ASSIGNMENT ->
Repeat each entry below without omitting a single word.

EXTRACTED MATERIAL ->
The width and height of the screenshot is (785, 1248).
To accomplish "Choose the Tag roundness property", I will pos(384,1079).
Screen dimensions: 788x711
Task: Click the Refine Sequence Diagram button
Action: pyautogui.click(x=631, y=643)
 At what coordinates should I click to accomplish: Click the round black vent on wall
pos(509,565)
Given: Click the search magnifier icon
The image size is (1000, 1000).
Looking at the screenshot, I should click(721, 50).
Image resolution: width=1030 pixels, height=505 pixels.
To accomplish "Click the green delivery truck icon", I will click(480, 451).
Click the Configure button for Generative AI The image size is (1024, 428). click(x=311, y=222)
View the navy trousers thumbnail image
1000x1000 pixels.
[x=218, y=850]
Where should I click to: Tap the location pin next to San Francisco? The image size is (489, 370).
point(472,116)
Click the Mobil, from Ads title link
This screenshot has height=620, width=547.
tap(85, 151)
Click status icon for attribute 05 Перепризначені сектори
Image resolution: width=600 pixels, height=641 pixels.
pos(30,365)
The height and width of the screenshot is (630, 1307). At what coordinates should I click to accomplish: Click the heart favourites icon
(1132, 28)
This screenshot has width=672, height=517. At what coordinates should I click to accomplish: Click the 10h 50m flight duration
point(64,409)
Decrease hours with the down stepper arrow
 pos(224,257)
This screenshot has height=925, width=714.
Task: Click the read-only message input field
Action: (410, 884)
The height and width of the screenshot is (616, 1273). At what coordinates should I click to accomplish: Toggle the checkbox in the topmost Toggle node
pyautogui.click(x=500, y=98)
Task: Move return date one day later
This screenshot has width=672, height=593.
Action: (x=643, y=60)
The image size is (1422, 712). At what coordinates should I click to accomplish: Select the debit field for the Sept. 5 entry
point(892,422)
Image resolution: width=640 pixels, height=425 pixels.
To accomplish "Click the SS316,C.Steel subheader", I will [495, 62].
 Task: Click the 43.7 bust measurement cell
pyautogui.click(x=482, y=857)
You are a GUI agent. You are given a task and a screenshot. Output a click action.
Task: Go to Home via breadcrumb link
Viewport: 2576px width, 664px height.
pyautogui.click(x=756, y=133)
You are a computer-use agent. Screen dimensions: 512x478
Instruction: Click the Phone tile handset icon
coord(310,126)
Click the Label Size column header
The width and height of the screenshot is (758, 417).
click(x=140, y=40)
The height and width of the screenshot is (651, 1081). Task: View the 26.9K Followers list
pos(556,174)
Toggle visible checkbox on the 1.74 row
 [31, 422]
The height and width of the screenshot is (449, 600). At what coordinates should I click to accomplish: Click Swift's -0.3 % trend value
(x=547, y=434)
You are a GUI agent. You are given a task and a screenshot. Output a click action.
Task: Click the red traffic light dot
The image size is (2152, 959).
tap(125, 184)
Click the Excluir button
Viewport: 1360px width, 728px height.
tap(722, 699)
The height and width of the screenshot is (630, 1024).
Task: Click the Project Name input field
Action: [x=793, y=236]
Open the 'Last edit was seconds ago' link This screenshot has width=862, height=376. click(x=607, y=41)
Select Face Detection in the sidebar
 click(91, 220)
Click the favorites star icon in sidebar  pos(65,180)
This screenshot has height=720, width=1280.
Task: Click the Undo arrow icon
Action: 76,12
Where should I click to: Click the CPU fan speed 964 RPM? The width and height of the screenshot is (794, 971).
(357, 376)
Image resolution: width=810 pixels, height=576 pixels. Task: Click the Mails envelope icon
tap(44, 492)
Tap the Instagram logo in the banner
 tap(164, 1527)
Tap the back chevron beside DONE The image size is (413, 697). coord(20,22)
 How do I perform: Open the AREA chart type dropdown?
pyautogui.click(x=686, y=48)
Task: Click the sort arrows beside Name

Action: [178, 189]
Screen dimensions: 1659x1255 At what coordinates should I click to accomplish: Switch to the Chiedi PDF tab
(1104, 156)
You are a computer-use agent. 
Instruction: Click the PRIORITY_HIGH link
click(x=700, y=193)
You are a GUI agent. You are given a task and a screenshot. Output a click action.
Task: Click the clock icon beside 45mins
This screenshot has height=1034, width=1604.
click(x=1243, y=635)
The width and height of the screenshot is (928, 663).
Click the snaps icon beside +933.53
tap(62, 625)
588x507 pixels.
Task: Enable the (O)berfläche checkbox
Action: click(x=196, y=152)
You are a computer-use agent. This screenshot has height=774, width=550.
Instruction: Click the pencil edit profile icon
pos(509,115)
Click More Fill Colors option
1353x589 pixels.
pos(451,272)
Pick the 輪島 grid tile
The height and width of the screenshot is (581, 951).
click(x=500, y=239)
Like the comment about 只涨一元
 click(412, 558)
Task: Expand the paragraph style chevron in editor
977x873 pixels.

TASK OUTPUT ->
The width and height of the screenshot is (785, 1248).
To accomplish "Choose the Tag roundness property", I will pos(384,1079).
Screen dimensions: 788x711
Task: Click the Refine Sequence Diagram button
Action: pyautogui.click(x=631, y=643)
 At what coordinates should I click to accomplish: Click the round black vent on wall
pos(509,565)
Given: Click the search magnifier icon
The image size is (1000, 1000).
Looking at the screenshot, I should click(721, 50).
Image resolution: width=1030 pixels, height=505 pixels.
To accomplish "Click the green delivery truck icon", I will click(480, 451).
Click the Configure button for Generative AI The image size is (1024, 428). click(x=311, y=222)
View the navy trousers thumbnail image
1000x1000 pixels.
[x=218, y=850]
Where should I click to: Tap the location pin next to San Francisco? The image size is (489, 370).
point(472,116)
Click the Mobil, from Ads title link
This screenshot has height=620, width=547.
tap(85, 151)
Click status icon for attribute 05 Перепризначені сектори
Image resolution: width=600 pixels, height=641 pixels.
pos(30,365)
The height and width of the screenshot is (630, 1307). At what coordinates should I click to accomplish: Click the heart favourites icon
(1132, 28)
This screenshot has width=672, height=517. At what coordinates should I click to accomplish: Click the 10h 50m flight duration
point(64,409)
Decrease hours with the down stepper arrow
 pos(224,257)
This screenshot has height=925, width=714.
Task: Click the read-only message input field
Action: (410, 884)
The height and width of the screenshot is (616, 1273). At what coordinates should I click to accomplish: Toggle the checkbox in the topmost Toggle node
pyautogui.click(x=500, y=98)
Task: Move return date one day later
This screenshot has width=672, height=593.
Action: (x=643, y=60)
The image size is (1422, 712). At what coordinates should I click to accomplish: Select the debit field for the Sept. 5 entry
point(892,422)
Image resolution: width=640 pixels, height=425 pixels.
To accomplish "Click the SS316,C.Steel subheader", I will [495, 62].
 Task: Click the 43.7 bust measurement cell
pyautogui.click(x=482, y=857)
You are a GUI agent. You are given a task and a screenshot. Output a click action.
Task: Go to Home via breadcrumb link
Viewport: 2576px width, 664px height.
pyautogui.click(x=756, y=133)
You are a computer-use agent. Screen dimensions: 512x478
Instruction: Click the Phone tile handset icon
coord(310,126)
Click the Label Size column header
The width and height of the screenshot is (758, 417).
click(x=140, y=40)
The height and width of the screenshot is (651, 1081). Task: View the 26.9K Followers list
pos(556,174)
Toggle visible checkbox on the 1.74 row
 [31, 422]
The height and width of the screenshot is (449, 600). At what coordinates should I click to accomplish: Click Swift's -0.3 % trend value
(x=547, y=434)
You are a GUI agent. You are given a task and a screenshot. Output a click action.
Task: Click the red traffic light dot
The image size is (2152, 959).
tap(125, 184)
Click the Excluir button
Viewport: 1360px width, 728px height.
tap(722, 699)
The height and width of the screenshot is (630, 1024).
Task: Click the Project Name input field
Action: [x=793, y=236]
Open the 'Last edit was seconds ago' link This screenshot has width=862, height=376. click(x=607, y=41)
Select Face Detection in the sidebar
 click(91, 220)
Click the favorites star icon in sidebar  pos(65,180)
This screenshot has height=720, width=1280.
Task: Click the Undo arrow icon
Action: 76,12
Where should I click to: Click the CPU fan speed 964 RPM? The width and height of the screenshot is (794, 971).
(357, 376)
Image resolution: width=810 pixels, height=576 pixels. Task: Click the Mails envelope icon
tap(44, 492)
Tap the Instagram logo in the banner
 tap(164, 1527)
Tap the back chevron beside DONE The image size is (413, 697). coord(20,22)
 How do I perform: Open the AREA chart type dropdown?
pyautogui.click(x=686, y=48)
Task: Click the sort arrows beside Name

Action: [178, 189]
Screen dimensions: 1659x1255 At what coordinates should I click to accomplish: Switch to the Chiedi PDF tab
(1104, 156)
You are a computer-use agent. 
Instruction: Click the PRIORITY_HIGH link
click(x=700, y=193)
You are a GUI agent. You are given a task and a screenshot. Output a click action.
Task: Click the clock icon beside 45mins
This screenshot has height=1034, width=1604.
click(x=1243, y=635)
The width and height of the screenshot is (928, 663).
Click the snaps icon beside +933.53
tap(62, 625)
588x507 pixels.
Task: Enable the (O)berfläche checkbox
Action: click(x=196, y=152)
You are a computer-use agent. This screenshot has height=774, width=550.
Instruction: Click the pencil edit profile icon
pos(509,115)
Click More Fill Colors option
1353x589 pixels.
pos(451,272)
Pick the 輪島 grid tile
The height and width of the screenshot is (581, 951).
click(x=500, y=239)
Like the comment about 只涨一元
 click(412, 558)
Task: Expand the paragraph style chevron in editor
977x873 pixels.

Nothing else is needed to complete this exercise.